• Indian Rupee (INR) edges lower despite manufacturing PMI rising
  • New orders surged by hiring slowed
  • US Dollar (USD) rises after solid jobs creation
  • Average earnings cooled

The US Dollar Indian Rupee (USD/INR) exchange rate is rising, extending gains from the previous week. The pair rose 0.03% in the previous week, settling on Friday at 82.87. At 10:30 UTC, USD/INR trades +0.09% at 82.97 and trades in a range of 82.89 to 83.13.

The Rupee is showing resilience against a stronger U.S. dollar as Indian factory activity hits a three-month high. According to the latest PMI data, factory activity jumped to 58.6 up from 57.7 in July, marking the highest level since may. The level 50 separates expansion from contraction.

The data also showed that new orders expanded at the fastest pace since January 2021 and export orders accelerated the fastest case in 10 months. However, job creation fell to a four-month low.
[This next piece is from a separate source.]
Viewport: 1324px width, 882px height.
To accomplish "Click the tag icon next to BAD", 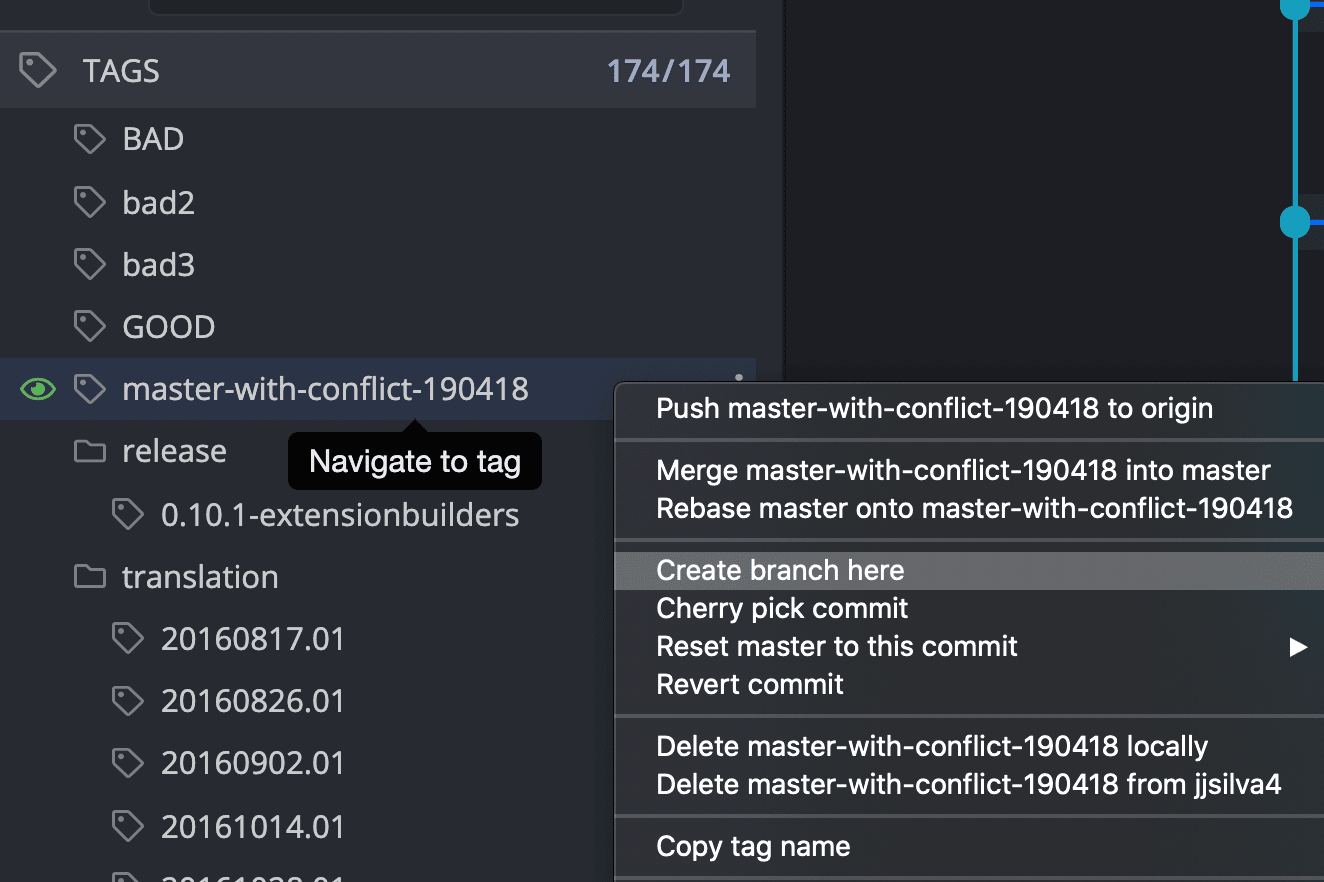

The US Dollar is rising across the board. The US Dollar Index, which measures the greenback versus a basket of major currencies, trades at +0.04% at the time of writing at 102.97, extending gains from last week.

The US dollar is rising across the board after Goldilock’s US nonfarm payroll report. The closely watched report showed stronger-than-expected job creation but that wages grew at a slower pace than forecast.

the headline figure shows that 187,000 U.S. jobs were added to the payrolls in August this was up from a downwardly revised 157,000 in July. this was also above expectations of 170,000.

meanwhile, wage growth eased to 0.2% month on month, down from 0.3% and missing forecasts of 0.3%. on an annual basis, wage growth was 4.3% never done the 4.4% forecast.

The data shows that there is still solid hiring but slow wage growth gives the Federal Reserve more room to pause interest rate hikes.

The Federal Reserve is not expected to raise interest rates when it meets in September, and the market is pricing in a 56% probability that the Fed will keep rates on hold again in November.